A few of the issues we identified include:

  • Has NorthWestern Energy set aside sufficient funding for its substantial cleanup obligations at Colstrip?
  • Are there risks that Montana ratepayers could face if NWE takes over as the primary or sole operator of the Colstrip facility, including increased remediation obligations?
  • What are the economic impacts to ratepayers as NorthWestern Energy’s other partners, including the current plant operator, exit the facility?
  • Is NWE setting aside funds to assist an economic transition for the Colstrip community as coal units retire?

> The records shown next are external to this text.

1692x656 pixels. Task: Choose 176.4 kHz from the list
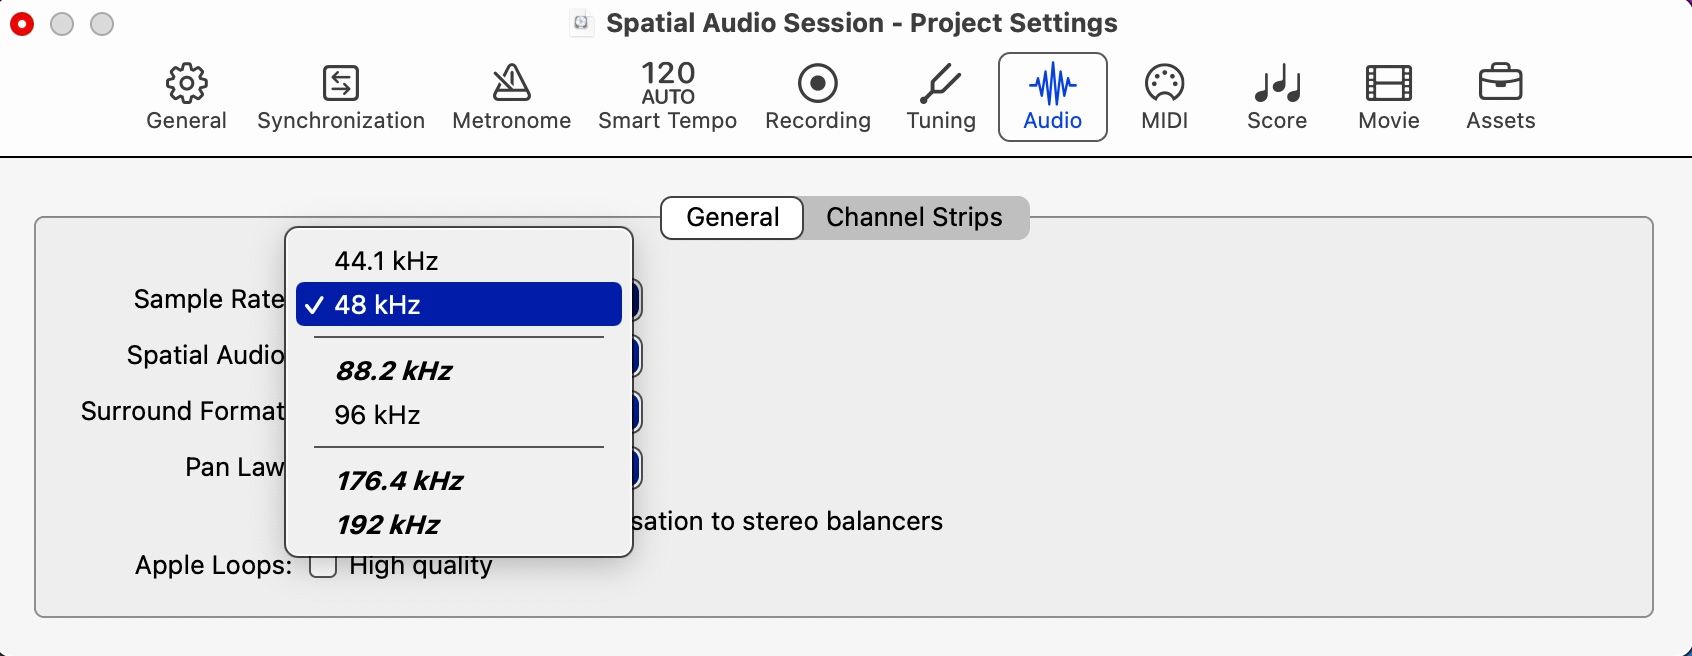[x=397, y=480]
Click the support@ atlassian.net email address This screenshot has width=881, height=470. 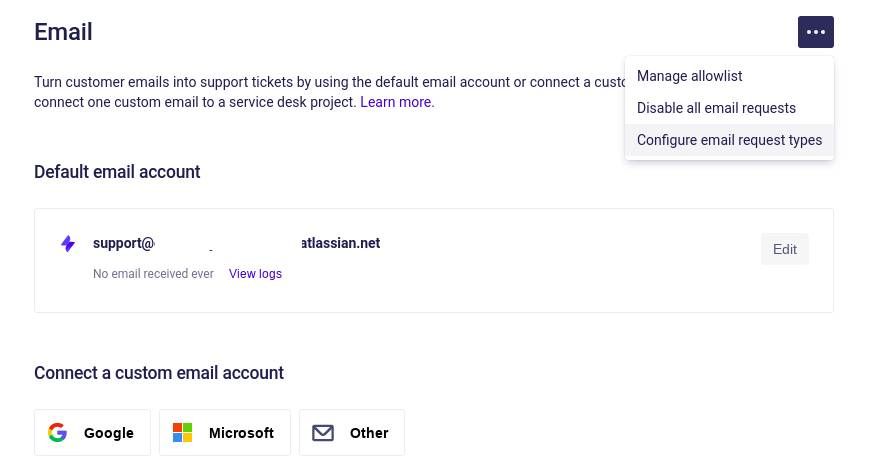click(237, 243)
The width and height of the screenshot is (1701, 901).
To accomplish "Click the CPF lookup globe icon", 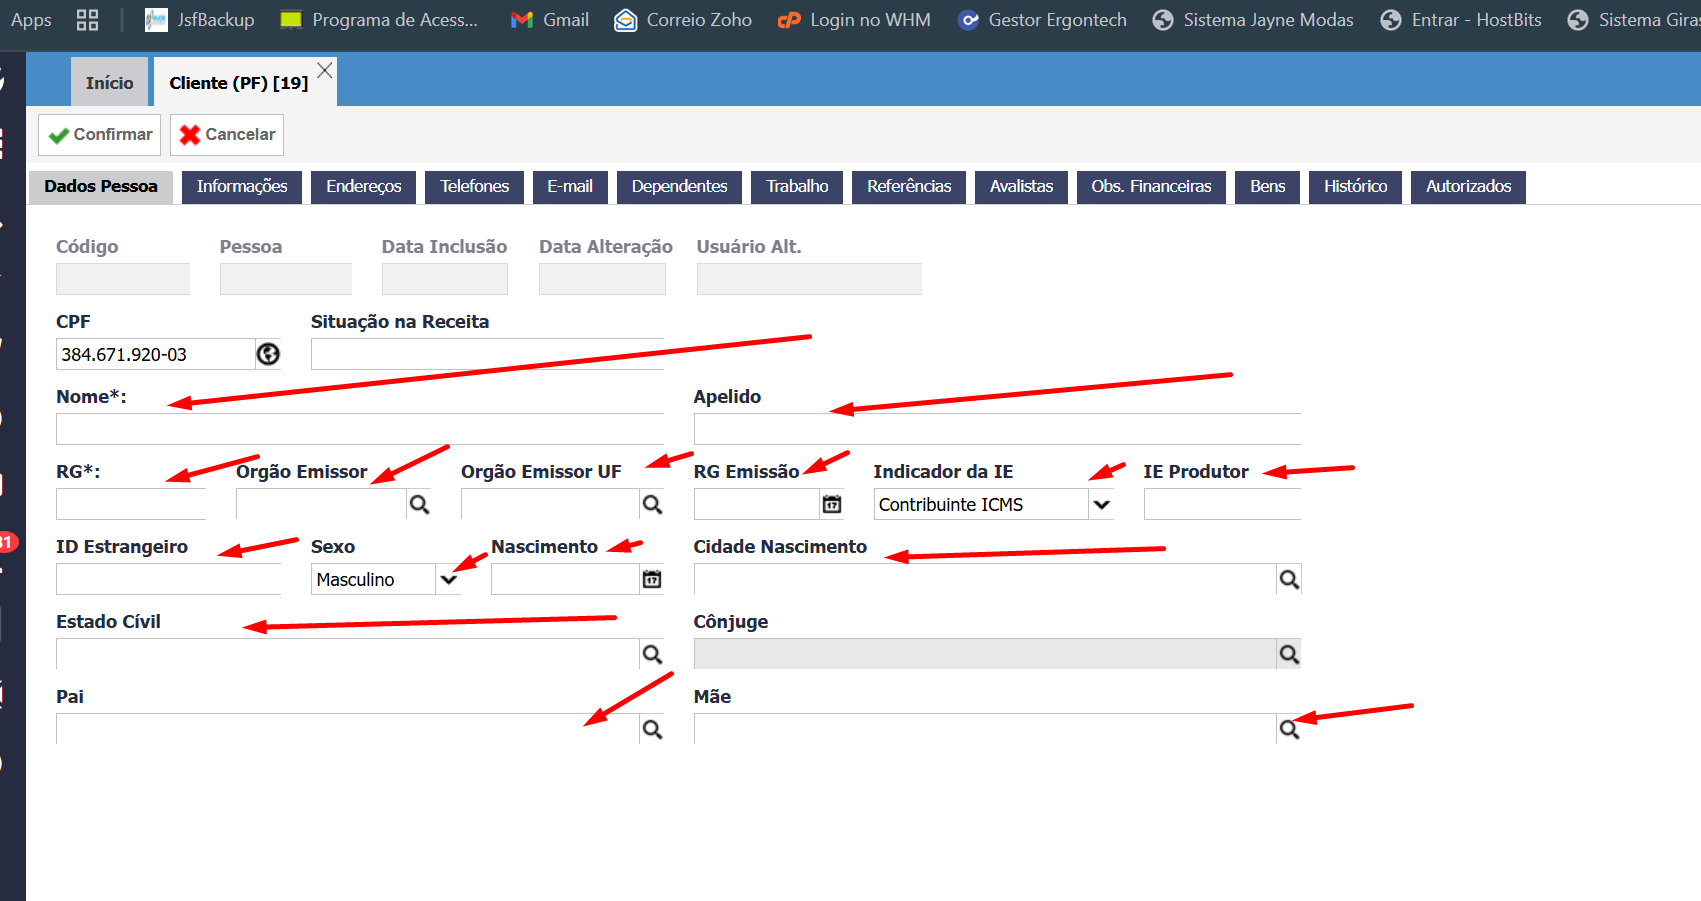I will coord(268,354).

Lawmakers, taxpayers and ratepayers need transparency as decisions are being made about our energy future. To date this has been sorely lacking, especially as it relates to the primary costs of operating Colstrip. We urge the Commission to open an investigation to answer these and other relevant questions regarding the costs, benefits and risks of ongoing operations of the Colstrip facility for NorthWestern Energy ratepayers. We strongly advocate that the Public Service Commission minimize the use of protective orders in investigating questions concerning Colstrip and allow sufficient time for public input into this decision. Elected officials need accurate and complete information to make informed public policy decisions, and Montana taxpayers and ratepayers deserve the same.

The Democratic legislators who signed this column serve on either the Legislative Energy and Telecommunications Interim Committee or the Montana Consumer Counsel Committee: Sen. Mary McNally, SD 24 (Billings); Sen. Janet Ellis, SD 41 (Helena); Sen. Sue Malek, SD 46 (Missoula); Rep. Laurie Bishop, HD 60 (Livingston); Rep. Mary Ann Dunwell, HD 84 (Helena); Rep. Denise Hayman, HD 66 (Bozeman); and Rep. Chris Pope, HD 65 (Bozeman).